Além disso, Veroneide aponta como outra dificuldade a captação de recursos, frisando que o montante disponível não é o suficiente para a cobertura total, mas pontuando que "a companhia está sempre atenta a parcerias e em busca de identificar possibilidades no mercado".
"A gente enfrenta essa escassez de recurso, a burocracia dos bancos, e mesmo quando a gente consegue selecionar projetos, os investimentos não estão disponíveis", diz, destacando também que nem todos os municípios têm a viabilidade de receber instalações de rede de esgoto, sendo preciso adotar outras medidas como fossa séptica ou fosso.
Falta de saneamento tem impacto em crianças e adolescentes
A falta de esgotamento sanitário é uma problemática que pode afetar de maneira ainda mais impactante crianças e adolescentes. Isso é o que aponta o estudo Pobreza Multidimensional na Infância e Adolescência no Brasil - 2017 a 2023, elaborado pelo Fundo das Nações Unidas para a Infância (Unicef).
Lançado em janeiro de 2025, o balanço considera todas as dimensões que constituem a pobreza e mostra como isso afeta meninos e meninas do País. Levantamento, baseado na Pesquisa Nacional por Amostra de Domicílios Contínua (Pnad), analisou as sete dimensões fundamentais: renda, educação, acesso à informação, água, saneamento, moradia e proteção contra o trabalho infantil, além de uma análise sobre segurança alimentar.

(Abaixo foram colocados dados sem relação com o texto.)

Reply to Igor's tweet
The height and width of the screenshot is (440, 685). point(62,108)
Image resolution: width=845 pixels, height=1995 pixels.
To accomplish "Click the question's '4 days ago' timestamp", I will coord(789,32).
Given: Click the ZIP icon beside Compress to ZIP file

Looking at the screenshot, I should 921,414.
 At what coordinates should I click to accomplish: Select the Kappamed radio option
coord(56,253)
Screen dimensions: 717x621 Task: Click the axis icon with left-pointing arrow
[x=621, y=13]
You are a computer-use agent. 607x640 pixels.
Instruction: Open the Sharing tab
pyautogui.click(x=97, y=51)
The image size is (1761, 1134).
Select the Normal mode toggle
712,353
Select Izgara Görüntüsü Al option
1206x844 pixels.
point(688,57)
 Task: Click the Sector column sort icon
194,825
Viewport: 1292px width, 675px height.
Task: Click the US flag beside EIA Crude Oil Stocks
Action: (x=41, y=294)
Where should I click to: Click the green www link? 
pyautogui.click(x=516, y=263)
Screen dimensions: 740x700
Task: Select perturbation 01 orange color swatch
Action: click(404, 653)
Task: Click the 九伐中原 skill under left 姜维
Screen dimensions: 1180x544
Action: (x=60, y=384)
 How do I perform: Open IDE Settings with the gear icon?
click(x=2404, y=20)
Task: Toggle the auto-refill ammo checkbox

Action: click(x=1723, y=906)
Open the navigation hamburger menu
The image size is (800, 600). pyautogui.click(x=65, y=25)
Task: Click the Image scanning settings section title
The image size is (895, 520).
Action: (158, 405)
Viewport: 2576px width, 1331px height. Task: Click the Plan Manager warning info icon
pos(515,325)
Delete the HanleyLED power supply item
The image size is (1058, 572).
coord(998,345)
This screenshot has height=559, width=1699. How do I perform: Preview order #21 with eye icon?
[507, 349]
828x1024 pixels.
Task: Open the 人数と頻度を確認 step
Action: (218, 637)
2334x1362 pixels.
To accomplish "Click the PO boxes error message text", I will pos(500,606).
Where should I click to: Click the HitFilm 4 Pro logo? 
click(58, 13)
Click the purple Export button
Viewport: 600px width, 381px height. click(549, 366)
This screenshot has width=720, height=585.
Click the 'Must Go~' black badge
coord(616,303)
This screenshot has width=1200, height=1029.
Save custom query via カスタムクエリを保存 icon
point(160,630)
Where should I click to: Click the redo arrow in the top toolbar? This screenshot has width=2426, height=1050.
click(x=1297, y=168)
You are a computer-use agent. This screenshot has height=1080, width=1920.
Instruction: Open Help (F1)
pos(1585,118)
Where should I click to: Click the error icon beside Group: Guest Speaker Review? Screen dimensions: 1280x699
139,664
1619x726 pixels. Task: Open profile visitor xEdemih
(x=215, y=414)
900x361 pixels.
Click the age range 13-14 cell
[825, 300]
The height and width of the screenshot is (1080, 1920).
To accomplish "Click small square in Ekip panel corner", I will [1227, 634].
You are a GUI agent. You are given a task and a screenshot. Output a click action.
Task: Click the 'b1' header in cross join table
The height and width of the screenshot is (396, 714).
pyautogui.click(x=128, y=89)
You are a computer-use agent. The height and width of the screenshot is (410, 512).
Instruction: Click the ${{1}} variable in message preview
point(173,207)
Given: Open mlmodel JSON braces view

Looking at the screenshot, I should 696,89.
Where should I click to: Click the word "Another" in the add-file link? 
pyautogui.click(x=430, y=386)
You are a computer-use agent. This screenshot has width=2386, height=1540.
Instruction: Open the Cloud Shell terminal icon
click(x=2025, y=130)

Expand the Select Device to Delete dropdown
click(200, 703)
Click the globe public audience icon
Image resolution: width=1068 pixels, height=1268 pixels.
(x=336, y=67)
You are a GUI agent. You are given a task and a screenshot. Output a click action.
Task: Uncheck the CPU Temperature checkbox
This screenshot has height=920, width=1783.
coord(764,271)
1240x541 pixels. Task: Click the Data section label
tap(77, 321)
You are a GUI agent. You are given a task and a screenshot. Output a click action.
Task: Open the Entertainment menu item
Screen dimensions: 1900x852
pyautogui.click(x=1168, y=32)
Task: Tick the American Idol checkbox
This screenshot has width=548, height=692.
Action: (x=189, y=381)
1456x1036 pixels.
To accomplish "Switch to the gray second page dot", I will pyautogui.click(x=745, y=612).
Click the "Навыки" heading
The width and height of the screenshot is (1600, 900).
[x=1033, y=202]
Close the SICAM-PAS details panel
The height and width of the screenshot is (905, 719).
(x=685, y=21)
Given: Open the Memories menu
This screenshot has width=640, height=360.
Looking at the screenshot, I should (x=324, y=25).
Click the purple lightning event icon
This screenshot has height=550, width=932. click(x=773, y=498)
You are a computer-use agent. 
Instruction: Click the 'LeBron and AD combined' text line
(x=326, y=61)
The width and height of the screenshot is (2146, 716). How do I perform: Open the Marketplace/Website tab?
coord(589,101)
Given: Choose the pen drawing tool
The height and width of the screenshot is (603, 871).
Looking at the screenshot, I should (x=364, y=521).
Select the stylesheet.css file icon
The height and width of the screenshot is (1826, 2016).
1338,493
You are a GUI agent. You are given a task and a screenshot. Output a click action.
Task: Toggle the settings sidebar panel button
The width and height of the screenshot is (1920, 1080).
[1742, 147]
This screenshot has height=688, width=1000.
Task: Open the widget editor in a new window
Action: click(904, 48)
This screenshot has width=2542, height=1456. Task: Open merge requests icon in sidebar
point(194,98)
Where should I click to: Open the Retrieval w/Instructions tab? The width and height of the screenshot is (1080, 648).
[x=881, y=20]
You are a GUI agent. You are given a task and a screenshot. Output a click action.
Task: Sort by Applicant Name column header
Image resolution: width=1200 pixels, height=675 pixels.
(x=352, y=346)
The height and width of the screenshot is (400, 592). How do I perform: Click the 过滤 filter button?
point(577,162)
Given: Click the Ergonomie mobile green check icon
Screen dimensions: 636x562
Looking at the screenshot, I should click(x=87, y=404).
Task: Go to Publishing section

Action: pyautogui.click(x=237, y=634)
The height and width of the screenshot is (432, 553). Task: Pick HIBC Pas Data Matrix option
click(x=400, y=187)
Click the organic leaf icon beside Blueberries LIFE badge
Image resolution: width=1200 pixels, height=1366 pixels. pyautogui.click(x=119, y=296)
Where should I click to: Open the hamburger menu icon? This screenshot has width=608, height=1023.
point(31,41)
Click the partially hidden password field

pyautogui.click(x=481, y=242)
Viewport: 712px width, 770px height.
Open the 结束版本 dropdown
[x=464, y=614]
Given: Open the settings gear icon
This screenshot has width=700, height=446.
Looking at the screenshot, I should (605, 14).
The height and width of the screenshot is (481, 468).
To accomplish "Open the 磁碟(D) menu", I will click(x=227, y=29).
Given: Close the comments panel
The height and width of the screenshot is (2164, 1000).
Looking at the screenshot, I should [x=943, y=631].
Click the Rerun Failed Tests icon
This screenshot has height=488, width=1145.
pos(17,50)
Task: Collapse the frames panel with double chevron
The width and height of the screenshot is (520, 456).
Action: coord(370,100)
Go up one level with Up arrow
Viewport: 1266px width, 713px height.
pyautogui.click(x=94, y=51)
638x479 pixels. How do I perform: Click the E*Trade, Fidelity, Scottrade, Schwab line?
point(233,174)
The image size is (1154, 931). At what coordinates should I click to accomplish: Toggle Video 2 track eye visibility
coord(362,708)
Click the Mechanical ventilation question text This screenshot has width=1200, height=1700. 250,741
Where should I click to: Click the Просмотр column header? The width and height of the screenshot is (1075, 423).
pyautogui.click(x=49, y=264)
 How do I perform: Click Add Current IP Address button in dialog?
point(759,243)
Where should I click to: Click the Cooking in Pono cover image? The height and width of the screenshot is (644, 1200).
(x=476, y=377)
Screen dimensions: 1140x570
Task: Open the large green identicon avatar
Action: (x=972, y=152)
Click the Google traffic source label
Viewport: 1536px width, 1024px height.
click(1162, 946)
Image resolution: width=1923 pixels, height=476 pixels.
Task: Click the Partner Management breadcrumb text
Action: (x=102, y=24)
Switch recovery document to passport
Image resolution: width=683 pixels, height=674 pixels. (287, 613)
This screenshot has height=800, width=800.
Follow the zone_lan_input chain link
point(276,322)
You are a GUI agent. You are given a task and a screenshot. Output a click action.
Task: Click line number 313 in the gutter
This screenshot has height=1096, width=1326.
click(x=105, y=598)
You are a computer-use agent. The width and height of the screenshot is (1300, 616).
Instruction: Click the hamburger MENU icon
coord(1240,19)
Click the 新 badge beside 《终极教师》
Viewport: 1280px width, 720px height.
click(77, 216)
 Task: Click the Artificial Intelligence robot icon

Conforme balanço, o número de crianças e adolescentes de 0 a 17 anos vivendo na pobreza foi de 34,3 milhões em 2017 para 28,8 milhões em 2023 no Brasil. Já o número de pessoas desse grupo que estavam na pobreza multidimensional extrema nesse período passou de 13 milhões para 9,8 milhões. Apesar da queda significativa, documento traz índices preocupantes.
A falta de saneamento básico é um deles. Para se ter noção, no ano de 2023 o percentual de crianças e adolescentes que tinham alguma privação desse tipo de política pública em áreas rurais do Brasil era de quase 92%, enquanto nas áreas urbanas esse índice aproximava-se de 28%.
Estudo do Unicef também traz uma análise por estado, mostrando que em 2023 mais de 1,2 milhão de meninos e meninas, (54% das crianças) viviam sem saneamento no Ceará, sendo 5,9% no nível extremo, com ausência de acesso à água tratada, coleta e tratamento de esgoto.
De acordo com entidade, a falta desse tipo de política, assim como o "acesso precário ou inexistente à água" pode prejudicar o desenvolvimento de meninas e meninos em idade escolar. Isso porque leva para esse grupo "o risco de doenças, abandono ou atraso escolar", além de provocar o aumento das desigualdades", diz o documento.